Personal information
- Full name: Nduka Morrisson Ozokwo
- Date of birth: 25 December 1988 (age 37)
- Place of birth: Enugu, Nigeria
- Height: 1.80 m (5 ft 11 in)
- Position: Attacking midfielder

Senior career*
- Years: Team / Apps / (Gls)
- 2006–2007: Enugu Rangers / 11 / (0)
- 2007–2009: Nice / 2 / (0)
- 2009: Enugu Rangers / 5 / (0)
- 2010: Boluspor / 14 / (0)
- 2011–2014: Mersin İdmanyurdu / 104 / (9)
- 2014–2016: Adanaspor / 45 / (7)
- 2016–2017: FC Wil / 18 / (3)
- 2017–2019: Ankaragücü / 2 / (0)
- 2020: Ankaragücü / 2 / (0)

International career
- 2007: Nigeria U20 / 4 / (0)

= Nduka Ozokwo =

Nigerian footballer

Nduka Morrisson Ozokwo (born 25 December 1988) is a Nigerian former footballer.

== Club career ==
Born in Enugu, Nigeria, Ozokwo began his career at local side Enugu Rangers. He moved to French outfit OGC Nice, signing a one-year contract shortly before the transfer window for summer 2007 closed. At the Côte d'Azur club he played alongside compatriot Onyekachi Apam, also a former Enugu Rangers player.

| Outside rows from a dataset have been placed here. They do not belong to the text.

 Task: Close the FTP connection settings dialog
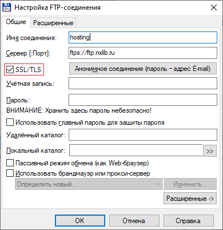coord(214,7)
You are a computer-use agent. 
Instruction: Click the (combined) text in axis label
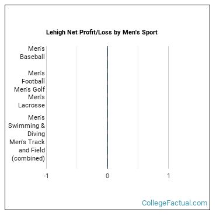(x=28, y=158)
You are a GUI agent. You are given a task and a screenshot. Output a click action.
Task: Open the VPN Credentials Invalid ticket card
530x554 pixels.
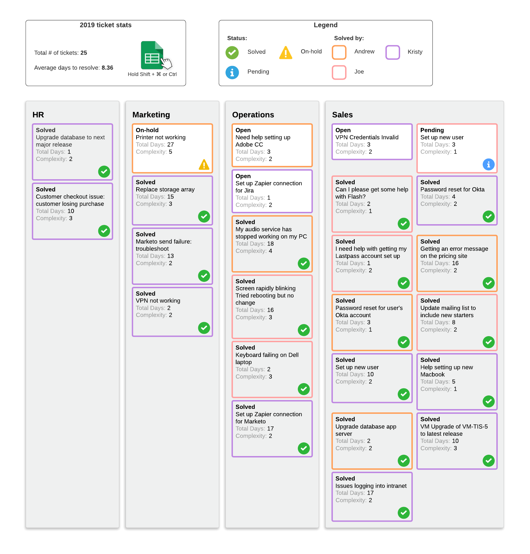coord(372,142)
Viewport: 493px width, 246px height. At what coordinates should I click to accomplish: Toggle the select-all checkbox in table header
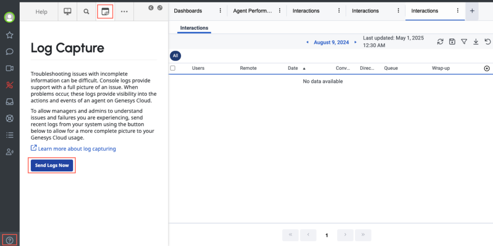[173, 68]
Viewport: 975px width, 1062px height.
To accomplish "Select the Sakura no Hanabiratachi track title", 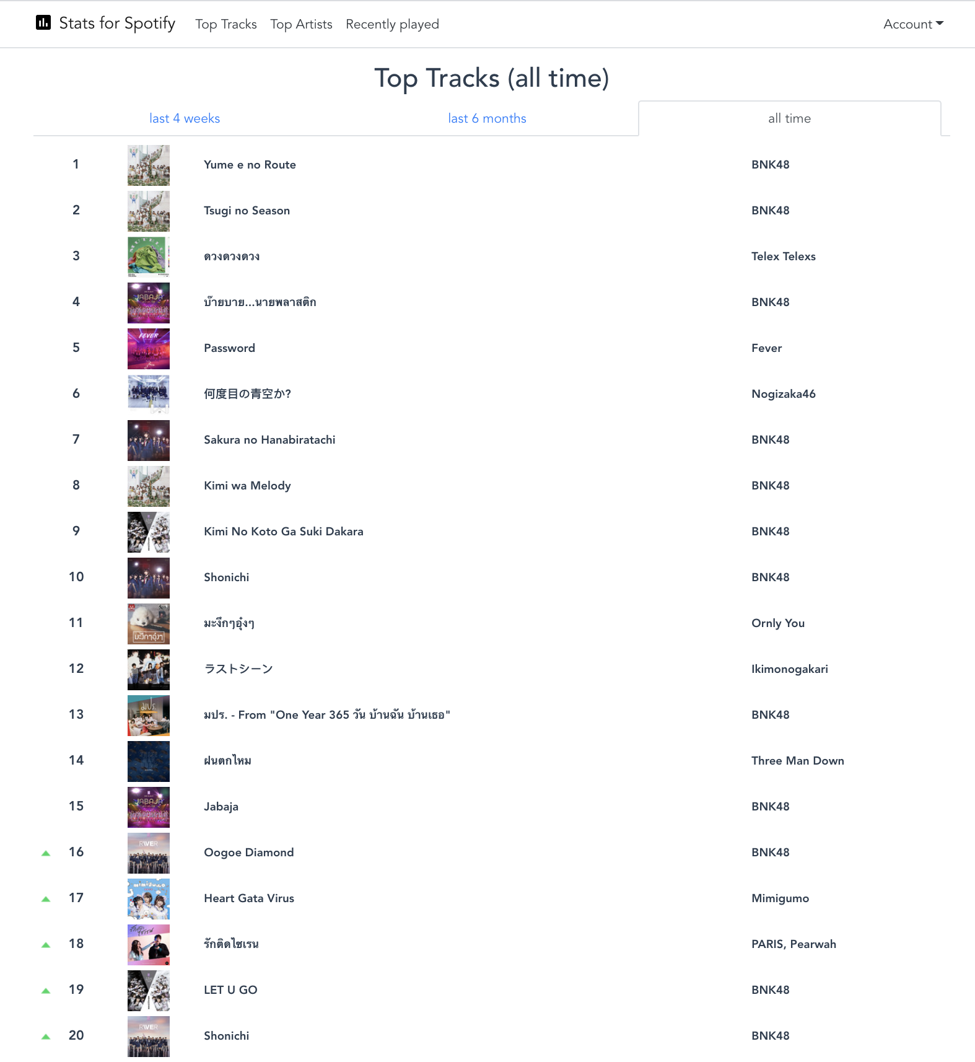I will click(x=269, y=440).
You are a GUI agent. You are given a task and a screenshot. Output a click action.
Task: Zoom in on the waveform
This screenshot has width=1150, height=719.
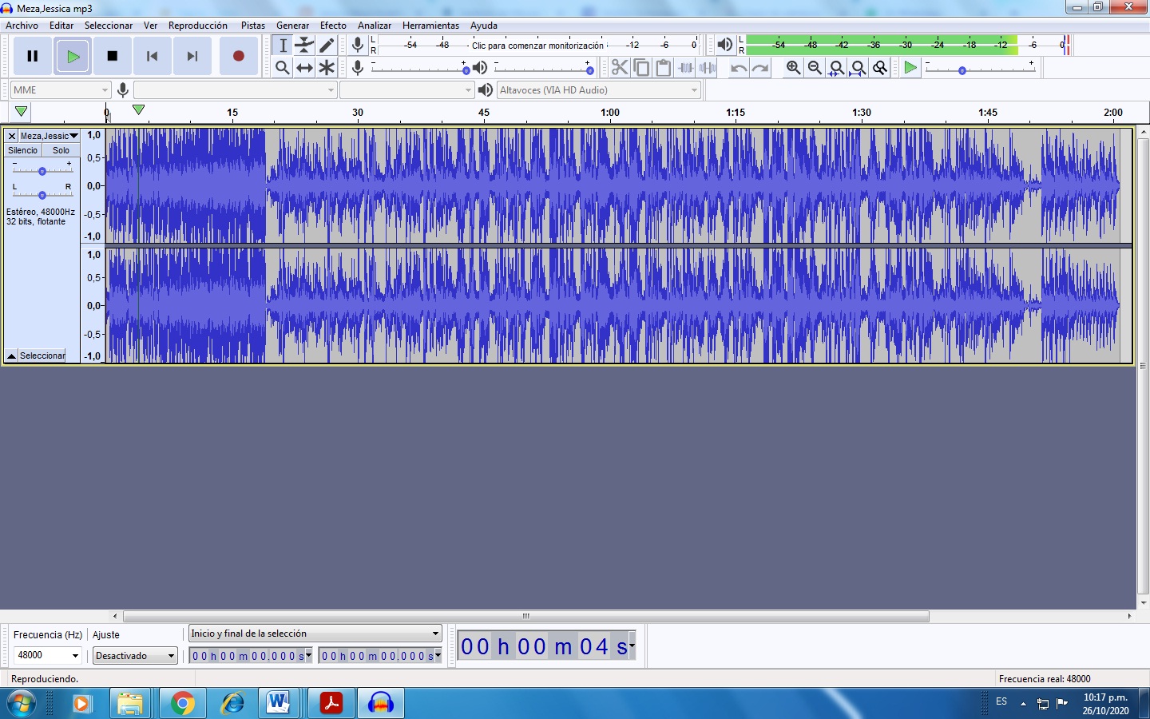(x=792, y=68)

Nice choose not to renew his contract in the summer of 2009, so Ozokwo returned to Enugu Rangers for the remainder of the year.

In January 2010, he joined TFF First League side Boluspor on a six-month contract.

== International career ==
Represented his country in the 2007 African Youth Championship where his team were runners up to Congo.

Following this he captained the side in the 2007 U-20 World Cup in Canada where he wore the number nine shirt as the team exited in the quarter-finals.